◆ Exercise directions
Word for word, restate the lines that run from the line containing "Screen dimensions: 2101x1231" to the last line of the records below.

◆ Data section
* * * * * * * * *

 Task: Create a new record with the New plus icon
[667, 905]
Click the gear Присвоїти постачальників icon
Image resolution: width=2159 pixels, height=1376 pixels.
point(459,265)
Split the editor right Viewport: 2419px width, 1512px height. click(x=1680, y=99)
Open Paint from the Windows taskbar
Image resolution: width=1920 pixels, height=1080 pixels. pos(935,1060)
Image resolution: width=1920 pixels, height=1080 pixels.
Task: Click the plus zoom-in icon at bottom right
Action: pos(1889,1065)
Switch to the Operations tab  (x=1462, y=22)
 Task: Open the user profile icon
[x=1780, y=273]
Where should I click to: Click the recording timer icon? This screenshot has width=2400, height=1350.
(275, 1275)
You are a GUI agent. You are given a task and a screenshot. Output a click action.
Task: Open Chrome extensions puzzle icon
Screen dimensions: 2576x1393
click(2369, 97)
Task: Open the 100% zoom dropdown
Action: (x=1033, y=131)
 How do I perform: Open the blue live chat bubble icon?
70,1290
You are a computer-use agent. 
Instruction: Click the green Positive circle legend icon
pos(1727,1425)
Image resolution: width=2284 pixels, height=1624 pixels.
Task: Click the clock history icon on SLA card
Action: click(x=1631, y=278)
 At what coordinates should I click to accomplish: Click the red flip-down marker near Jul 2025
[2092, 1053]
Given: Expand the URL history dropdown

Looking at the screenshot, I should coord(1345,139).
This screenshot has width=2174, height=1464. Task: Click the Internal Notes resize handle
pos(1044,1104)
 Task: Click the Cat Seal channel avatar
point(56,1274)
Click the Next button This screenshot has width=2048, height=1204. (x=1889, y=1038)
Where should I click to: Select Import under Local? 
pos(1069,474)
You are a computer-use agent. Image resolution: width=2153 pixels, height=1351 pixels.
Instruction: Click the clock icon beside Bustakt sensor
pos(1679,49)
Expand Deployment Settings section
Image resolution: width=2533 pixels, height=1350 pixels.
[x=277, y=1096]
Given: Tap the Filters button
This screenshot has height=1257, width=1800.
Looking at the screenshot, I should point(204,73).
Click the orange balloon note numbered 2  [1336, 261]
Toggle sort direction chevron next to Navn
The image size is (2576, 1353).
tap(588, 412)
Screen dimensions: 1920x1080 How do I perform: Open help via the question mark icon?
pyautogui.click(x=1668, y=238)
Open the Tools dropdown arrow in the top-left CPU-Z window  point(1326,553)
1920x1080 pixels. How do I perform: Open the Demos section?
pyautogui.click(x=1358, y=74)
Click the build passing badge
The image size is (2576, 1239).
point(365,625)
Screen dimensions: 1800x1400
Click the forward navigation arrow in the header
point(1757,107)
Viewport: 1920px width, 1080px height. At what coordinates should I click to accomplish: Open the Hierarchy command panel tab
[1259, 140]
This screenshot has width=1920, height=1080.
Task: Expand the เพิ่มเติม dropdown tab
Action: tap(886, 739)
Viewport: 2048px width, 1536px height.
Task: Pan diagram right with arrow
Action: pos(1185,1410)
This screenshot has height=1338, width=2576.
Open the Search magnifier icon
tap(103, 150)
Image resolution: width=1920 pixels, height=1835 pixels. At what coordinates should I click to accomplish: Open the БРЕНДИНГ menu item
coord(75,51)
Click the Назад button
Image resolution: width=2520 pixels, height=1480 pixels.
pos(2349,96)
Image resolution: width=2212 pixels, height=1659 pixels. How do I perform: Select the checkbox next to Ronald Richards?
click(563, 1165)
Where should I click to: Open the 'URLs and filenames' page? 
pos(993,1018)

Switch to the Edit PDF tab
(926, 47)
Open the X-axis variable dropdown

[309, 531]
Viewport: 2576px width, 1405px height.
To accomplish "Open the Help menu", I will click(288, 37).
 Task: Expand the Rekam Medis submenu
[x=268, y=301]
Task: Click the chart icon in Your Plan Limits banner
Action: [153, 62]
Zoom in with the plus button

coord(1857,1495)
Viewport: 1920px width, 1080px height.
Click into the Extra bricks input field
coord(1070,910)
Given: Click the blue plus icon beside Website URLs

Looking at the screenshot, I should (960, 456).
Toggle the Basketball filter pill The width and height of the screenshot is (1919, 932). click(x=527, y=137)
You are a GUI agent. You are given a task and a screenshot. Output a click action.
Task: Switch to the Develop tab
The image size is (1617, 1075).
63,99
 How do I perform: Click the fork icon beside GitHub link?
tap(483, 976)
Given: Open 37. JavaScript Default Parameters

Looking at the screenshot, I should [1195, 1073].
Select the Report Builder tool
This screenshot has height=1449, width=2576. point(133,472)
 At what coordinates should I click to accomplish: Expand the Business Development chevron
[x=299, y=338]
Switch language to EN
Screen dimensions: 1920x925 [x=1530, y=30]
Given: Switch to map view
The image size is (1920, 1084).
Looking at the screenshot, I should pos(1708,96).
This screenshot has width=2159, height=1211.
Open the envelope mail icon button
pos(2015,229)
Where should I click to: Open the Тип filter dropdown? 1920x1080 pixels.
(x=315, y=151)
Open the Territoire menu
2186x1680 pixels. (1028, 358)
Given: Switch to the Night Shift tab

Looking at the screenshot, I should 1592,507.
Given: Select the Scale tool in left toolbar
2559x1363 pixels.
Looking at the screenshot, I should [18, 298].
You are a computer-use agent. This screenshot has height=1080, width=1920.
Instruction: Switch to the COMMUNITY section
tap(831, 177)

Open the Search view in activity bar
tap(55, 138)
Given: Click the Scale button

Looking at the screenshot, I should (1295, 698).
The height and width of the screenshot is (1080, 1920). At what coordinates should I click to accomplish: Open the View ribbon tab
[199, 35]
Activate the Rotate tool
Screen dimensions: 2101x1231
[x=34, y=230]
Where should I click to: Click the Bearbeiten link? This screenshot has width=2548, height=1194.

* * * * * * * * *

◆ Result for this exercise
Screen dimensions: 2101x1231
[x=34, y=230]
Where should I click to: Click the Bearbeiten link? This screenshot has width=2548, height=1194.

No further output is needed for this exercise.